What would happen in a world where the interest rate on borrowings is 60% per annum? Indebtedness, daily struggles, failing businesses, anxiety; this is the reality for millions of Indian poor.

Lata works in my house and a few months ago she borrowed a sum of INR 1 lakh for her son’s surgery from a local moneylender, at an interest rate of INR 60,000 per annum. Contrast this with the average lending rate in the formal banking sector which ranges from 11% to 24% per annum. “Life is good otherwise. My husband and I earn enough to support our family. However, this loan gives me anxiety. I have a feeling that I will be paying this interest for the rest of my life.” says Lata.

Sattva_Insights_PredatoryLending

Credit is necessary to ensure the dignity, shared prosperity, financial stability, and secured well-being of people. It provides access to education and healthcare, a means of undertaking business, and fulfils emergency needs. However, predatory lending often inhibits the growth and cash flows of the poor, strangling them with a lifetime of debt. A seven-year-long longitudinal impact study commissioned by SIDBI discovered that the poor – without access to formal sector loans – pay an interest rate of 60% per annum or more to moneylenders on an average (EDA, 2004). In spite of this huge interest payout, nearly 20% of the loans in rural India and 16% of the loans in urban India are sourced from moneylenders alone (IHDS-II). In our country, where finance is seen as the backbone of economic growth and a means of elevating residents out of poverty, it has become imperative to eliminate the widespread influence of informal credit.

This begs the question: why do a majority of the poor still depend on the informal sector? After all, there has been tremendous growth in the microfinance sector and the government has taken multiple steps like the implementation of many credit-linked poverty alleviation programmes and a mandatory system of priority-sector-lending to promote formal sector lending to the poor. The major possible causes of this problem include a combination of people and systemic issues. Lack of education and knowledge, difficulty in accessing formal sources of credit, absence of collateral, and possible inhibition to enter bank buildings could be some of the people or sociological issues. Additionally, it is much easier to obtain loans for purposes such as marriage and litigation from informal sources. Systemic factors of the formal sector include lengthy paperwork, fixed repayment schedule, which does not meet the needs of the poor with irregular income, and unwillingness to extend credit to the poor due to the uncertainty of repayment capacity and lack of data to ascertain their credit ratings. Informal sources, on the other hand, do not require timely repayment, do not have complicated rules governing the granting of loans and are willing to lend freely without collateral. This makes them a preferred source of credit.

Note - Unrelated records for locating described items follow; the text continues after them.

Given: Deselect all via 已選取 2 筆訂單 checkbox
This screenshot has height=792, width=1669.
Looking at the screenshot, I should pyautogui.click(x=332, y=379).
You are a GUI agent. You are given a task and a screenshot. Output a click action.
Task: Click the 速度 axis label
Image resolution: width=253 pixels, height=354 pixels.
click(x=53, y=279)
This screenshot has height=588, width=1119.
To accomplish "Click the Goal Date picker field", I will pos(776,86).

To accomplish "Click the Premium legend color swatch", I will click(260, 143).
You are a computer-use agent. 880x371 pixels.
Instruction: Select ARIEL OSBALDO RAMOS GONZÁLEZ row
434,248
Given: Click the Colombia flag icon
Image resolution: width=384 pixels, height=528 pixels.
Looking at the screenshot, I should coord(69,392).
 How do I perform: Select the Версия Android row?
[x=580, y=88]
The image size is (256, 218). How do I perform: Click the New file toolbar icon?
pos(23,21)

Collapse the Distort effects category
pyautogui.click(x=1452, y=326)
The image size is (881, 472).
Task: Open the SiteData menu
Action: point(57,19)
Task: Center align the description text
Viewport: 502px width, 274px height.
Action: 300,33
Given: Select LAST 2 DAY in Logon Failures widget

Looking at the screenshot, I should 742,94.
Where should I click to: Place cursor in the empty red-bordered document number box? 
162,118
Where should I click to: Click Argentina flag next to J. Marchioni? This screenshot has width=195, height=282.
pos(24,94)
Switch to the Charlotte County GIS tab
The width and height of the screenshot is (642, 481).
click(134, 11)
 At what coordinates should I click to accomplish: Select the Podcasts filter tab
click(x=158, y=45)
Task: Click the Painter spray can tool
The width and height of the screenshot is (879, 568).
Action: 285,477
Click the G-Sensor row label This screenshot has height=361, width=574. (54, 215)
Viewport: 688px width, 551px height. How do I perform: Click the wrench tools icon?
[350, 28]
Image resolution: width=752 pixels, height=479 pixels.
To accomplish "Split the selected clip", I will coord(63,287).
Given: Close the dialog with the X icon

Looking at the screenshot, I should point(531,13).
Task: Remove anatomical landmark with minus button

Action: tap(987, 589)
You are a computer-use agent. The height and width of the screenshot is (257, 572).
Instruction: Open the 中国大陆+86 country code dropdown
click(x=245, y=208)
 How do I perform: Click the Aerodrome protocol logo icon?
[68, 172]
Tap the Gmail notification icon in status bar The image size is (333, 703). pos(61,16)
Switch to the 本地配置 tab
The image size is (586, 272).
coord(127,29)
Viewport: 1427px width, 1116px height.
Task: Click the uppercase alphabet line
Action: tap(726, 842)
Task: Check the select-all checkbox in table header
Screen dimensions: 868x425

In order to affect a transformative change in the credit availability from formal sources to the poor, a multi-layered approach needs to be taken. It should involve changing the mindsets of all the involved stakeholders including the poor, formal sectors banks and microfinance institutions. For instance, a study funded by UK Aid showed that flexibility in microfinance contracts led to higher repayment rates. The widespread use of Aadhar card and linked PAN cards has eased the process of opening of bank accounts, filing ITRs, availing SIM cards and performing e-KYC. These technology-linked systems along with the digital revolution seen in India can be leveraged to collect data to reasonably gauge the risk of non-repayment from every individual. Microfinance institutions can optimise these technologies to make finance readily available without compromising on due diligence. The digital revolution can also be harnessed to educate the masses regarding the benefits of formal finance.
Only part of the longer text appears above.